1. Celles d’une unique alliance, qui considèrent

" l'événement du Christ comme une extension au monde non-juif de la seule alliance fondamentale conclue à l'origine avec le peuple juif et encore en leur possession. Judaïsme et christianisme participent simultanément et complémentairement à la même alliance.  Judaïsme et christianisme participent simultanément et complémentairement à la même alliance. Ils appartiennent finalement à une seule tradition d'alliance qui a commencé au Mont Sinaï. L'événement du Christ est moins l'anticipation des prophéties messianiques que la possibilité pour les gentils d'être incorporés à l'alliance de Dieu avec Abraham, Isaac et Jacob. "  ;

2. Celles des deux alliances, qui préfèrent

" voir judaïsme et christianisme comme deux religions d'alliance distinctes qui sont différentes mais finalement complémentaires … [qui] reconnaissent le lien persistant entre judaïsme et christianisme, mais ensuite se penchent sur les différences entre les deux traditions et communautés et montrent comment le service, l'enseignement et la personne de Jésus transmettent une image de Dieu qui est sans doute nouvelle. "

Utiles et même précieuses pour une réflexion proprement théologique et positive sur la spécificité et la complémentarité des religions juive et chrétienne, ces théories gagneraient en conviction si elles pouvaient s’appuyer sur une Tradition ecclésiale qui corrobore une reconsidération positive du rôle du peuple juif dans le dessein de salut de Dieu ? Mais une telle tradition existe-t-elle ? – La réponse à cette question est positive. En effet, quiconque voudra s’en donner la peine découvrira, dans la version française d’un des chefs-d’oeuvre de la littérature des Pères post-apostoliques : l’Adversus Haereses, d’Irénée de Lyon (IIe s.) , un patrimoine commun aux Juifs et aux Chrétiens : l’attente et la préparation de l’avènement d’un Royaume de Dieu annoncé comme devant s’établir sur la terre.

C’est un lieu commun de rappeler que les Juifs attendent le Messie, alors que les chrétiens, persuadés qu’il est déjà venu en la personne de Jésus, attendent sa Parousie. Le problème est que pour la grande majorité des chrétiens, et pour la quasi totalité des théologiens et exégètes catholiques, la " Fin des Temps " est perçue comme la " fin du monde ", tandis le royaume de Dieu, annoncé et mystérieusement inauguré par Jésus, est attendu comme devant s’accomplir " au ciel ".

Ainsi, selon cette conception, lors de la Parousie du Christ, l’humanité passera, sans transition, de la vie terrestre à celle du ciel (ou de l’enfer !).

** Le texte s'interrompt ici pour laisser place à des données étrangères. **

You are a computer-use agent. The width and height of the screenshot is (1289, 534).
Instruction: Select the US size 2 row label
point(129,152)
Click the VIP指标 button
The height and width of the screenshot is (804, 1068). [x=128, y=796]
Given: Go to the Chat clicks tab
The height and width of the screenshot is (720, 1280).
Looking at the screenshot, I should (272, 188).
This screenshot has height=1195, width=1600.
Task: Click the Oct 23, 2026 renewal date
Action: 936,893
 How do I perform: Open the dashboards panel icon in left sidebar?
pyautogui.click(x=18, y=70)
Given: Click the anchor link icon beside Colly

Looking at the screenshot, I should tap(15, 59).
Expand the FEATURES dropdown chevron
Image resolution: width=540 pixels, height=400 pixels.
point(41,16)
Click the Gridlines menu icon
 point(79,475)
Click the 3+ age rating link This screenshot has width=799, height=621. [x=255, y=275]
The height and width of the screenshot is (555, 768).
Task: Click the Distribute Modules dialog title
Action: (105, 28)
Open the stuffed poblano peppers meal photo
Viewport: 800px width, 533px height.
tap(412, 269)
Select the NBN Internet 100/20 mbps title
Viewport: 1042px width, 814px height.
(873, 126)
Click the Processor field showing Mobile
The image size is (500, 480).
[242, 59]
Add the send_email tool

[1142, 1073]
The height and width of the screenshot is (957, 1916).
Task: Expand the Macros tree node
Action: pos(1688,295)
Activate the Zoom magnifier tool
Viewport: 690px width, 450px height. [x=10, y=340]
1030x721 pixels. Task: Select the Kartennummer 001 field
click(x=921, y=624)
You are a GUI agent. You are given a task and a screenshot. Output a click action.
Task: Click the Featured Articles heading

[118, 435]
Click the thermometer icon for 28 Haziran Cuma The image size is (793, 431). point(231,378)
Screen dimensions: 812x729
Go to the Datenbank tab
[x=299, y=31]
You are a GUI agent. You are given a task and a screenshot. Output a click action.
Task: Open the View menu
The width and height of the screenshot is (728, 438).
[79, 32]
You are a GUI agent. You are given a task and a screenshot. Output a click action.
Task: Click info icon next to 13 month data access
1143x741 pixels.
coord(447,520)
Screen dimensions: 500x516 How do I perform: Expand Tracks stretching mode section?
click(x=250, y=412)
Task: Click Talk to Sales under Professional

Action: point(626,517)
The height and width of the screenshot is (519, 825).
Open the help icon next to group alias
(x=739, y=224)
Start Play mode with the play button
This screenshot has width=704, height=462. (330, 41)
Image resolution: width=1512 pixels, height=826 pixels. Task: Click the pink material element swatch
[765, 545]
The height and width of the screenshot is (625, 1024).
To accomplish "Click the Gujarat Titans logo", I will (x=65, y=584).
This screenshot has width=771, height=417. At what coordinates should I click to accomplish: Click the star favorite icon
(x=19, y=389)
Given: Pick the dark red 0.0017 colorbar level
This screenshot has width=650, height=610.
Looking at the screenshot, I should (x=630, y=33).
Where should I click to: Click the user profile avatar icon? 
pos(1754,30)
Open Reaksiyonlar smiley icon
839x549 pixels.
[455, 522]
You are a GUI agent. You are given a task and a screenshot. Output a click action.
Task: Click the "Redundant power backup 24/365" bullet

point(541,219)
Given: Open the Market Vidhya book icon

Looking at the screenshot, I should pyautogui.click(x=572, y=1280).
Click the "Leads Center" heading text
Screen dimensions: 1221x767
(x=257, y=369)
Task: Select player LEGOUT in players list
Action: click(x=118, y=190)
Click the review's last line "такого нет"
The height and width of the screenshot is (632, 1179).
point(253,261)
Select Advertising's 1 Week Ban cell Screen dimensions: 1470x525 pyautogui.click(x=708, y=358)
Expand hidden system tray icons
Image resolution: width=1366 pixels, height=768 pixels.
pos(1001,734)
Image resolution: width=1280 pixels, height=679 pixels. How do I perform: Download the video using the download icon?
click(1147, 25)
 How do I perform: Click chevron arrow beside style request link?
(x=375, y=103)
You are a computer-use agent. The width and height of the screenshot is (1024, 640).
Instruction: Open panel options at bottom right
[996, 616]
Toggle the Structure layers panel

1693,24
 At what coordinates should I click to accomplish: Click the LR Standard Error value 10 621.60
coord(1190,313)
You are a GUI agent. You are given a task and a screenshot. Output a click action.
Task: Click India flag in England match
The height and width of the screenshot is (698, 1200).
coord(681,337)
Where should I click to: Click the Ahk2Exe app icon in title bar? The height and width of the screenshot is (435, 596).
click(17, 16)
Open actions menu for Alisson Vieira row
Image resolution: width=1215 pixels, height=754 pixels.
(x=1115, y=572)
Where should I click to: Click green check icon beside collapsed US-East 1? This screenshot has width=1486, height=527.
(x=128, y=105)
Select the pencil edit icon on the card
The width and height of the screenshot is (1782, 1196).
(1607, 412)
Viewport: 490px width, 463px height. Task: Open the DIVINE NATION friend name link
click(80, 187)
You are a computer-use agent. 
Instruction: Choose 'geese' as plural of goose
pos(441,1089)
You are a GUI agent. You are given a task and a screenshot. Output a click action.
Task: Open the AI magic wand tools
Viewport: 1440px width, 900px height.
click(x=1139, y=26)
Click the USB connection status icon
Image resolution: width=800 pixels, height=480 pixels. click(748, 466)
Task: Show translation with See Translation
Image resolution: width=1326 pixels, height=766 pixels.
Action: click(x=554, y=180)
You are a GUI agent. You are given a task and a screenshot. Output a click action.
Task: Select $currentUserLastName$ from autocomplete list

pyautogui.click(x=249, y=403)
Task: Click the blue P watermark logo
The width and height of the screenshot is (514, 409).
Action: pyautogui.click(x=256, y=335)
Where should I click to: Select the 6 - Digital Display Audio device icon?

Il va de soi que dans une telle perspective, il n’y a aucune place pour l’attente juive des Temps messianiques, c’est-à-dire la longue période de temps où Dieu règnera sur toutes les nations par la médiation de Son Messie. Pour le judaïsme, il est clair que ce règne aura lieu sur la terre. Certains rabbins anciens admettent que la création sera quelque peu modifiée voire partiellement rendue à l’état paradisiaque, au moins en Terre Sainte, mais en aucun cas qu’il s’agisse d’une nouvelle création, et encore moins que ces événements aient lieu ‘au ciel’.

Or, voici qu’à leur grande surprise sans doute, les lecteurs chrétiens de cette œuvre d’Irénée découvriront que l’insistance de ce dernier sur la réalité et sur la ‘matérialité’ de ce royaume du Christ sur la terre et les descriptions – fort consonantes avec celles de la tradition aggadique juive – qu’il en donne, dans le Cinquième livre de son ‘Traité des Hérésies’, peuvent difficilement être mises sur le compte de ‘billevesées millénaristes’, quoi qu’en ait dit Eusèbe de Césarée. De même, les nombreux parallèles entre les considérations irénéennes et celles des anciens rabbins peuvent difficilement être éludés, et encore moins mis sur le compte d’une dépendance littéraire d’une tradition par rapport à l’autre. Dès lors, il ne reste qu’une issue : croire sur parole Irénée qui affirme que ces croyances en un règne messianique du Christ sur la terre remontent au Christ lui-même, par la chaîne des traditions transmises par les presbytres.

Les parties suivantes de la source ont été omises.